Roberto Goizueta, the legendary CEO of Coca-Cola, kept in his office an embroidered cushion that read: "The one with the biggest cash flow wins." So what would he have made of a market in which many of the stock market's most celebrated winners have cash flowing furiously in the wrong direction? Instead of returning a growing stream of profits to their investors, they're sucking in shareholder dollars at a breathtaking pace.
Many market professionals roll their eyes at the valuations of Internet companies. It's inconceivable to them that the likes of Amazon and @Home can be deemed worth billions of dollars when they've never come close to earning a dime. But for the believers, this misses the point. As Intel's Andy Grove famously commented: "What's my ROI [return-on-investment] on ecommerce? Are you crazy? This is Columbus in the New World. What was his ROI?"
Suppose you are in the believers' camp. Suppose you believe as we do that this is a time of unique opportunity. A time when a whole New Economy is being built before our eyes.
If that's true, there's never been a more exciting and potentially rewarding time to invest. But applying traditional investment rules makes almost every Internet company a raging "sell." On most Net stock reports the word "earnings" is attached at the hip to "projected." So how do you go about picking the winners?
New Economy investing promises a wild roller coaster ride. But at least the scenery is less blurred than it once was.

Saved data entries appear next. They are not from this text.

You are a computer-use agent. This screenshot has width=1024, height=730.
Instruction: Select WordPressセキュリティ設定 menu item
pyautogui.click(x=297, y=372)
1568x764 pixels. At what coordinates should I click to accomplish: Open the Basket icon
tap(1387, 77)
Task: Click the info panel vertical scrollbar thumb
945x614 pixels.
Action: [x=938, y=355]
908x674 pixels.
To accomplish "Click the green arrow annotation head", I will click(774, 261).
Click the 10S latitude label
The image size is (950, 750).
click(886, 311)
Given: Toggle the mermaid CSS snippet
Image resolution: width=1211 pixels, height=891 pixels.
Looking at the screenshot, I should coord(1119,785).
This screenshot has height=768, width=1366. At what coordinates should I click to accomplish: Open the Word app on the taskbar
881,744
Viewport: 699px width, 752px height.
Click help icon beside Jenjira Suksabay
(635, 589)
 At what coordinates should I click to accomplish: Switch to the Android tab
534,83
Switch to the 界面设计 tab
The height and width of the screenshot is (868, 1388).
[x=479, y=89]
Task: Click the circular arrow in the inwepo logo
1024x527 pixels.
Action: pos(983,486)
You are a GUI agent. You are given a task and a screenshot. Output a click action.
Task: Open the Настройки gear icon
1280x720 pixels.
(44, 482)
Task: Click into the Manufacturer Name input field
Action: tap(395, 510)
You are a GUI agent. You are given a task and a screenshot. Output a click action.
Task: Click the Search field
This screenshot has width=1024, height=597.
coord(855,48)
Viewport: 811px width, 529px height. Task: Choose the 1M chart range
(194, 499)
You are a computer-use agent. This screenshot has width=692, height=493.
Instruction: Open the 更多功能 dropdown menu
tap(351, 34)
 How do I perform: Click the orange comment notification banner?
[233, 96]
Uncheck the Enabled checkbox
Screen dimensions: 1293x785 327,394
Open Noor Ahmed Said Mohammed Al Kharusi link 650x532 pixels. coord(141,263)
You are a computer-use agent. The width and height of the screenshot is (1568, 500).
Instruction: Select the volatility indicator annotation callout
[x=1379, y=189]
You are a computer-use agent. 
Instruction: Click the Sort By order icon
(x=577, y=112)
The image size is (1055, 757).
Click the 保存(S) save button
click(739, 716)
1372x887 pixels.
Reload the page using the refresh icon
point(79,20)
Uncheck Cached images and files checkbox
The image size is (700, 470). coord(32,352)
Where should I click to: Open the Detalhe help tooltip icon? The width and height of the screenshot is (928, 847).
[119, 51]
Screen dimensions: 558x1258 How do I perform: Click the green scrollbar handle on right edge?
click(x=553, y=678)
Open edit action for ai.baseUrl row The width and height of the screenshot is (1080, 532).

We can now speak about expectation, which sure beats speculation. In the immortal words of Mark Twain, "There are two times in a man's life when he should not speculate: when he can't afford it, and when he can."
Certainly, among analysts who track Net stocks, there is a growing consensus on what approach to use. We combed through piles of documents and consulted a dozen of the top minds in the business. Here's what they told us.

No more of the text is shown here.